Desperate to find a replacement, Poe pursued virtually every woman who came in view. In 1848 he considered proposing marriage to Elmira Shelton, a widow with whom he had fallen in love years before when he was a university student. Her father had prevented a match between them then because the couple were both still in their teens. However, there now appeared on the scene Sarah Helen Whitman, a wan, blue-eyed literary spinster, who lived in Providence, Rhode Island, and floated through life in silks, lace, wafting veils and a cloud of fumes from the ether with which she dosed herself for a real or imaginary heart condition.
Helen Whitman, who had long been devouring every published line of Poe with what she called 'horrified fascination and avidity', sent the author a poem of homage, an adaptation of his own 'The Raven'. He sent her a poem back (one he had originally written to someone else) and in September he went to Providence to meet her.
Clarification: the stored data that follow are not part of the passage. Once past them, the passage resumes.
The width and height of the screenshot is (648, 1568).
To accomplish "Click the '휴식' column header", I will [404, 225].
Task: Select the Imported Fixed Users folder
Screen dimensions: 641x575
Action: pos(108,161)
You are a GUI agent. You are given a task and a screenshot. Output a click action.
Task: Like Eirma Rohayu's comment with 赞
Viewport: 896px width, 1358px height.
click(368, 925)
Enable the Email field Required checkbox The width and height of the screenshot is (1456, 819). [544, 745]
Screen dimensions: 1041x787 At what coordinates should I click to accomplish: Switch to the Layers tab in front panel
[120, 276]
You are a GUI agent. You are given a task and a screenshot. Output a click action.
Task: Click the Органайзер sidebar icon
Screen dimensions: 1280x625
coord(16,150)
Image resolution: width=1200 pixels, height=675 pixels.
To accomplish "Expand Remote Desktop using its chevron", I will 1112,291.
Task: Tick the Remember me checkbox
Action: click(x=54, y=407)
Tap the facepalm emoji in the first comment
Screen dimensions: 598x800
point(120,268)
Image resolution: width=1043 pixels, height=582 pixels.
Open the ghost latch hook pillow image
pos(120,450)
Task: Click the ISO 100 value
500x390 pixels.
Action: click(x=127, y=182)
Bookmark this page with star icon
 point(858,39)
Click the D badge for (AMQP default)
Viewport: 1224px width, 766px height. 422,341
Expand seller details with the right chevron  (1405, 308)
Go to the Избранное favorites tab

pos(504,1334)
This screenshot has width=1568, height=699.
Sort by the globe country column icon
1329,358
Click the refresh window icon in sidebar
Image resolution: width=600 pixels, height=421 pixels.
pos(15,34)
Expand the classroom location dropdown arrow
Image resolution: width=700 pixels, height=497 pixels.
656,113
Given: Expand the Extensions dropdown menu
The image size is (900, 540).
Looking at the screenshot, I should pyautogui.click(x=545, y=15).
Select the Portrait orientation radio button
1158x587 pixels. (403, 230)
Within a few days he told her he loved her and pressed her to marry him. She said she needed time to think it over and sent him a succession of unsatisfactory letters until eventually Poe tried to kill himself with an overdose of laudanum. Helen accepted him in November, but only on condition that he stopped drinking. He tried, but she knew he was failing the test and one day in December he arrived at her house the worse for wear. The next day they had a scene, she inhaled enough ether to knock her senseless and her mother sent him packing.
'My life seems wasted,' Poe wrote miserably in the spring of 1849, 'the future looks a dreary blank.' He was forty years old. In the summer he went to Philadelphia, plunged into an orgy of drinking and suffered terrifying hallucinations. 'For ten days,' he wrote, 'I was totally deranged.' Eventually he managed to borrow enough money to get to Richmond in July. There he proposed to Elmira, enrolled himself in the Richmond branch of the Sons of Temperance and bought a wedding ring, though he remained in a deeply gloomy state of mind. Whether Elmira would really have married him is in doubt, but near the end of September he set off on a trip to New York, leaving Richmond for Baltimore on the first leg of the journey. After meeting some Baltimore friends for a convivial glass of whisky, he disappeared for six days.
No one knows what happened to him until he was found in an Irish tavern named Gunners Hall on October 3rd, stupefied with drink and wearing badly fitting trousers, a soiled and crumpled shirt, a dirty hat and an expression of vacant stupidity. It looked as if he had sold his own clothes to buy drink. He was taken to the Washington Medical College hospital in a carriage and arrived at five o'clock in the afternoon in a stupor. By the early morning hours, he was delirious, pale and sweating profusely, and talking incessantly to imaginary things on the walls of the room. He seems to have remained in this state until three in the morning of October 7th, a Sunday, when he appeared to relax, said quietly 'Lord, help my poor soul', and died. He was buried with little ado in Baltimore's Presbyterian Cemetery. Hearing the news in France, Charles Baudelaire commented that Poe's death was 'almost a suicide, a suicide prepared for a long time'.